No one nation can solve climate change alone, for instance. No one nation can reverse the environmental damage this species has inflicted on the planet or create the technologies that lead us closer to net zero. It will require the coming together of states, leaders, business, activists, consumers and every tranche of society to wean the world off carbon. In working together on these great challenges and opportunities it will prove vital that our young people have the tools and frameworks to play an active and definitive role.
In a surprise announcement, China has now declared that it is aiming for carbon neutrality by 2060. Speaking at the UN General Assembly in New York, President Xi Jinping declared that the country would hit peak emissions by 2030 and then carbon neutrality just 30 years later. With COP26 postponed this year until 2021, there have been fears mounting across the globe that COVID-19 will lead to a pause in progress on climate change – not just a stall on emissions, but in many instances actually reversing our impact on the environment. The announcement from China has given fresh hope that we can push for a green recovery for the world economy and continue to take significant steps forward in halting climate change. Have no doubts that young leaders will be critical in seeing this through.

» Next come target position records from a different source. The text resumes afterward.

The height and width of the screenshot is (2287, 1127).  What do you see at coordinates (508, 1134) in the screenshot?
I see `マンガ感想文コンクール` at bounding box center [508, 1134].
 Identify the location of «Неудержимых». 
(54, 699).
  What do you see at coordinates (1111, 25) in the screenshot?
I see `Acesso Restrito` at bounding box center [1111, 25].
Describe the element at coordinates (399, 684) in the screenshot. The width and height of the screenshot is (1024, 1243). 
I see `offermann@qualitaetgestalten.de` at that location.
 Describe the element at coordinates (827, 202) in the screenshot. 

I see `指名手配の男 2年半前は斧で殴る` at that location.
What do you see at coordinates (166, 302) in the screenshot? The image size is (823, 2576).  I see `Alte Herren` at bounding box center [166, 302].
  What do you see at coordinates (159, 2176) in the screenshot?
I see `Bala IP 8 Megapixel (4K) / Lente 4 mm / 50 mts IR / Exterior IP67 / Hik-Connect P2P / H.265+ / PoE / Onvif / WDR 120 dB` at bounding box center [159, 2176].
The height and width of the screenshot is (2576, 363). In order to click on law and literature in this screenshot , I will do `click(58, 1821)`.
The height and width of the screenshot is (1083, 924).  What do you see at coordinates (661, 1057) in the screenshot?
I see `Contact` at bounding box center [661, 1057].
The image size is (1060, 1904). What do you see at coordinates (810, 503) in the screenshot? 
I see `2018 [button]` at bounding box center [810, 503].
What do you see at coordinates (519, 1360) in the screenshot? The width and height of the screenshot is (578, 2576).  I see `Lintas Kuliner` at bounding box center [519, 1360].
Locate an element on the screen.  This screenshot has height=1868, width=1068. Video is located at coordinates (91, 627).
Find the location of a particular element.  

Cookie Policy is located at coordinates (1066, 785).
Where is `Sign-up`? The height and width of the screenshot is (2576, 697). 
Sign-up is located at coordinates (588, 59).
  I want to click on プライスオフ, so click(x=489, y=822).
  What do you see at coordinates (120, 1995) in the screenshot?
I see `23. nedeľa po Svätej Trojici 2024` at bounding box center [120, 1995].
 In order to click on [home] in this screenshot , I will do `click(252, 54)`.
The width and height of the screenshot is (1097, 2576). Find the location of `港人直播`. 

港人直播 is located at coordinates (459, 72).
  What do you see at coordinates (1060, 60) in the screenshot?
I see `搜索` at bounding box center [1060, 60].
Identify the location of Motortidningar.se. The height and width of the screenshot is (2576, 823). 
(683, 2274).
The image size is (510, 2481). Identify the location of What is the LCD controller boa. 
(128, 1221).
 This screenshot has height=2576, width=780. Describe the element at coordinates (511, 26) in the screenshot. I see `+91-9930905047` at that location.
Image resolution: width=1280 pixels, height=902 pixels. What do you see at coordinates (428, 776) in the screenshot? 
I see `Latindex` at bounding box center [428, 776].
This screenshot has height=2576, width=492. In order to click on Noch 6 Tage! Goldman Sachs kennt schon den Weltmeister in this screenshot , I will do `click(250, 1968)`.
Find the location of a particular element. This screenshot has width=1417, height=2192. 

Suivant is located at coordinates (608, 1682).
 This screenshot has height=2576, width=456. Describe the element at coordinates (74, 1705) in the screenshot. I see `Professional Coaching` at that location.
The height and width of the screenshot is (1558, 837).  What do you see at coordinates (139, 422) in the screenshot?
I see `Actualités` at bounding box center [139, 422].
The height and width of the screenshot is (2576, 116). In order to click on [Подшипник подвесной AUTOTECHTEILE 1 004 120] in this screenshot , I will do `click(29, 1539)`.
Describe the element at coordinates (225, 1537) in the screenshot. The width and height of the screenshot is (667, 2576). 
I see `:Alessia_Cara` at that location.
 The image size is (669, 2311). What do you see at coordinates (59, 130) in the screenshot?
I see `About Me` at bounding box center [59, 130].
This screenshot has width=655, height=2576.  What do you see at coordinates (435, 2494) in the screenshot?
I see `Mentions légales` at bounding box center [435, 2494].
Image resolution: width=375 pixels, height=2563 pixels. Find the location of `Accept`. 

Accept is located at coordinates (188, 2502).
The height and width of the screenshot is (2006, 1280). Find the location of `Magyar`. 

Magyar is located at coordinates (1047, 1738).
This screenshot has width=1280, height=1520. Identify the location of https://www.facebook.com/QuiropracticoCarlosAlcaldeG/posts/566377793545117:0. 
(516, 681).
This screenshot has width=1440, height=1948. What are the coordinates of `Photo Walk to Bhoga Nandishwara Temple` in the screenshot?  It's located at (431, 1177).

Within several of our core programmes at One Young World, including Lead2030 where global brands partner with young people to tackle the UN’s SDG commitments, every day we see the innovation, creativity and determination with which young leaders across every continent commit to fighting inequalities and combating hardships in their local communities and beyond. Young leaders are continuously demonstrating their ability to change the world for the better and to take the fight to those in the highest offices of power or running multinational businesses. The One Young World Academy is about taking those vital ingredients that are at the heart of these young activists and finding ways to teach others how to make a difference and play a part in taking on the world’s most significant issues.
China’s Net Zero emissions declaration at UNGA and the UK’s obligations to the whole range of United Nations Sustainability Goals are significant commitments from two of the world’s major economies. And whilst current leaders will need to activate and accelerate the change needed to reach these goals, ultimately it will be today’s young leaders that will be most impacted by these decisions and most responsible for achieving them. It is vital then that we educate young people today with the tools for tomorrow.
Ella Robertson is Managing Director of One Young World, the global forum for young leaders.